Mark Haub, a professor of nutrition at Kansas State wanted to make a point: calorie count matters more than nutritional content when it comes to weight-loss. To argue his case, he embarked on a 10-week Twinkie diet and shed 27 pounds. He ate a snack cake or bag of chips every three hours, but only consumed a total of 1,800 calories total per day. Before the diet, he has a body mass index of 28.8, and continued his diet until he reached a BMI of 24.9, which is considered a normal weight.
However, about a third of Haub’s diet did consist of more nutritional foods. He drank a protein shake daily and took a multivitamin. He also ate vegetables, like canned green beans or several sticks of celery.
Haub deemed his super-unhealthy diet a “convenience store diet,” and does not recommend that anyone follow his example. Although his diet may have lacked many nutritional sources, many other health indicators actually improved for Haub after following the diet. His “bad” cholesterol, or LDL, dropped 20 percent and his “good” cholesterol, or HDL, increased by 20 percent.

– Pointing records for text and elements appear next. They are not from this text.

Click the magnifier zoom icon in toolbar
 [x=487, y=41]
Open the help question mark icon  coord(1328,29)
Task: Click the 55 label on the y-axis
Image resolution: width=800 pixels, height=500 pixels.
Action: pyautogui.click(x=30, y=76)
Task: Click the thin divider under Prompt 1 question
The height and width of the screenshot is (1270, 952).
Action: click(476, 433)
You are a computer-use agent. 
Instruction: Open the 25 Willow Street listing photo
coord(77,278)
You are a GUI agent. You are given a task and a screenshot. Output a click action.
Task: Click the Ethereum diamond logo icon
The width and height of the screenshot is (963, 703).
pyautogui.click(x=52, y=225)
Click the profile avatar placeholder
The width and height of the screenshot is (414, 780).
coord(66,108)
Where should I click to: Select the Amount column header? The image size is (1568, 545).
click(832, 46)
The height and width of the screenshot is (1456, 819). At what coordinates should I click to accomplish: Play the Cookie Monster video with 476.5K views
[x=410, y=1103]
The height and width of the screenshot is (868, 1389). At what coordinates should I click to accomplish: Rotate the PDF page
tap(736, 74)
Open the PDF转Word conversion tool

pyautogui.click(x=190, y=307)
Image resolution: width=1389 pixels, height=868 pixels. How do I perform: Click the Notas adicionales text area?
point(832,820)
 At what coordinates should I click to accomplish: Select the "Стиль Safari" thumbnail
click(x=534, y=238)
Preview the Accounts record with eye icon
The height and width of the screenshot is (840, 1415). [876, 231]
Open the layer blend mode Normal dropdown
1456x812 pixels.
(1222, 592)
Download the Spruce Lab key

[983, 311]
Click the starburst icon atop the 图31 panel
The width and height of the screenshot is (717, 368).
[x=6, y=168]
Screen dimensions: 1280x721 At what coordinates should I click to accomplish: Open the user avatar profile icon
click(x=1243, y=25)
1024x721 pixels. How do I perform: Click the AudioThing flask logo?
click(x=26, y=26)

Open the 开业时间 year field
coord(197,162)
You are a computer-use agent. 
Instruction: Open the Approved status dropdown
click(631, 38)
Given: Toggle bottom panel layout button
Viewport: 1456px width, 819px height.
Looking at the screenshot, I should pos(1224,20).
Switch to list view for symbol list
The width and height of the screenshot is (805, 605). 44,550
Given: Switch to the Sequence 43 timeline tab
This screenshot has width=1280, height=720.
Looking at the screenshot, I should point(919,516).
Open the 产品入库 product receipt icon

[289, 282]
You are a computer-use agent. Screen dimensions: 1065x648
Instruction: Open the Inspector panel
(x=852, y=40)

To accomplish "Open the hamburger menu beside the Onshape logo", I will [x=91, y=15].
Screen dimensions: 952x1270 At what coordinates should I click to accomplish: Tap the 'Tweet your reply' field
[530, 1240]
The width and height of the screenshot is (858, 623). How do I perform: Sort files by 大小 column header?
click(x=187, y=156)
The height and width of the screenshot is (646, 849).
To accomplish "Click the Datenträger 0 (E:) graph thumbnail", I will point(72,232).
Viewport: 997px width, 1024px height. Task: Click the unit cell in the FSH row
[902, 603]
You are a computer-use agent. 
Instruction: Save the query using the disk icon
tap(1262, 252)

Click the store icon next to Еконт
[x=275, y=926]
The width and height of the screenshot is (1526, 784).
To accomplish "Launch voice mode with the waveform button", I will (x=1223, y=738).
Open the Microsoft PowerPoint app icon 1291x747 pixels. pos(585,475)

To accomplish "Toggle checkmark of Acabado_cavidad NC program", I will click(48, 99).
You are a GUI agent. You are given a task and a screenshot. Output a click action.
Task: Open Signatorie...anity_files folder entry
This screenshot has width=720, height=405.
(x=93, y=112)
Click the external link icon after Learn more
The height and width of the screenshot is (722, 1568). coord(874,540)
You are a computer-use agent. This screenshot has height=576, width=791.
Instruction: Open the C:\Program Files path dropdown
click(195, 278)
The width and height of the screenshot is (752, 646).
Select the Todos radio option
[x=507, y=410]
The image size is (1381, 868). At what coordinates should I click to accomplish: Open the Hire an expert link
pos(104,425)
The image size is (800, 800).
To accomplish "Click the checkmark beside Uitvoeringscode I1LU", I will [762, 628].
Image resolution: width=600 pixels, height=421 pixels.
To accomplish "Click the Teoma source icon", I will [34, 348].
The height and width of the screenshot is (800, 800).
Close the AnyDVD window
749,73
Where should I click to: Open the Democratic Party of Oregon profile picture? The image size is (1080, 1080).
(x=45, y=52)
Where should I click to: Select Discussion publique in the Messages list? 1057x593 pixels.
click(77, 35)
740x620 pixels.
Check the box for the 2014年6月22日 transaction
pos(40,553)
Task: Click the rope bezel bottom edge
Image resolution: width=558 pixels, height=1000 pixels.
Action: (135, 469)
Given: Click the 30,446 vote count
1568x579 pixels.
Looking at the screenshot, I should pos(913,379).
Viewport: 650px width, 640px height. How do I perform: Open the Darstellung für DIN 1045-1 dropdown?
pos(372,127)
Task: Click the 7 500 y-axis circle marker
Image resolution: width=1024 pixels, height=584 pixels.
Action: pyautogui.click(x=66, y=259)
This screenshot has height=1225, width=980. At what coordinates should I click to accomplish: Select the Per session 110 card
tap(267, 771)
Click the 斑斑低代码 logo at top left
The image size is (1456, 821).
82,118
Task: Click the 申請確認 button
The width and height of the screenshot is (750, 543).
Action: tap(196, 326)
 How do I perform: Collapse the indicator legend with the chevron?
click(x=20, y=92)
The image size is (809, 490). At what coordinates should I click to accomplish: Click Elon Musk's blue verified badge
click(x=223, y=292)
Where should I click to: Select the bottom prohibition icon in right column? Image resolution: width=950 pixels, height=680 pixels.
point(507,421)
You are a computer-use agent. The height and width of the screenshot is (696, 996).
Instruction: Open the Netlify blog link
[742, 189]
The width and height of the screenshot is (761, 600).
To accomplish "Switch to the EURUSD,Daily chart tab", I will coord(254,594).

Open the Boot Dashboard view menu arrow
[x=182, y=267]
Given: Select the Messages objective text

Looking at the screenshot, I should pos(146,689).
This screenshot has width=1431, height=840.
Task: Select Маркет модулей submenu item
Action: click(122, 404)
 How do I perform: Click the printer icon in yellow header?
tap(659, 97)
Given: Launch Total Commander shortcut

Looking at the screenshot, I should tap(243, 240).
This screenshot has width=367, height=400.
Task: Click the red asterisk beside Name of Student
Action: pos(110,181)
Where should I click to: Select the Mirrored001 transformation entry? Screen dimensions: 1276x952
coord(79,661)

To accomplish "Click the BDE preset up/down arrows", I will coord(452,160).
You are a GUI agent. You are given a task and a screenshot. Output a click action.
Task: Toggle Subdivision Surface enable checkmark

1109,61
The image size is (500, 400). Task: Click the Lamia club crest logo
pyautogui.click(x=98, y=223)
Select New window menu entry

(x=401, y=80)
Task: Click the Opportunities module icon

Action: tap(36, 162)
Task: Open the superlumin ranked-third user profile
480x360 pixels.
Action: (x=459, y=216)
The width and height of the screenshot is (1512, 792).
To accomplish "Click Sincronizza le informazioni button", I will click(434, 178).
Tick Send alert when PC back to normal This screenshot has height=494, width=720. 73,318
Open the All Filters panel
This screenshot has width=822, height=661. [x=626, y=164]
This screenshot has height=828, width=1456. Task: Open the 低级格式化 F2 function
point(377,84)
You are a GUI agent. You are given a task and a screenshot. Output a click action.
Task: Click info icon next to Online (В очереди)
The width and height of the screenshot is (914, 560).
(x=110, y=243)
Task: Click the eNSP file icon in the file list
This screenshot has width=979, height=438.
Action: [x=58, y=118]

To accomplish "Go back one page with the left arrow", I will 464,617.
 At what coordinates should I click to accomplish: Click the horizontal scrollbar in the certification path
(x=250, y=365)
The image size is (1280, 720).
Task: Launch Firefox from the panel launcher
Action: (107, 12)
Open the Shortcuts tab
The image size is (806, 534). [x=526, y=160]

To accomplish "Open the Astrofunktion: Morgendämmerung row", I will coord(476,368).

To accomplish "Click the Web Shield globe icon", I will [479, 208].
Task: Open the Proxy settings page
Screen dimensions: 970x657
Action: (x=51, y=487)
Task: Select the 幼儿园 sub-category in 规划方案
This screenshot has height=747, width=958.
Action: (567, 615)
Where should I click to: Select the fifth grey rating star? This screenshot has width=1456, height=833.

Haub reduced his level of triglycerides, another form of fat, by 39 percent.
“That’s where the head scratching comes,” Haub told CNN. “What does that mean? Does that mean I’m healthier? Or does it mean how we define health from a biology standpoint, that we’re missing something?” He also monitored his cholesterol and glucose.
Health experts say that such a diet may lead to long-tern health consequences. “There are things we can’t measure,” said Dawn Jackson Blatner, a dietitian and spokeswoman for American Dietetic Association. How much does that affect the risk for cancer? We can’t measure how diet changes affect our health.”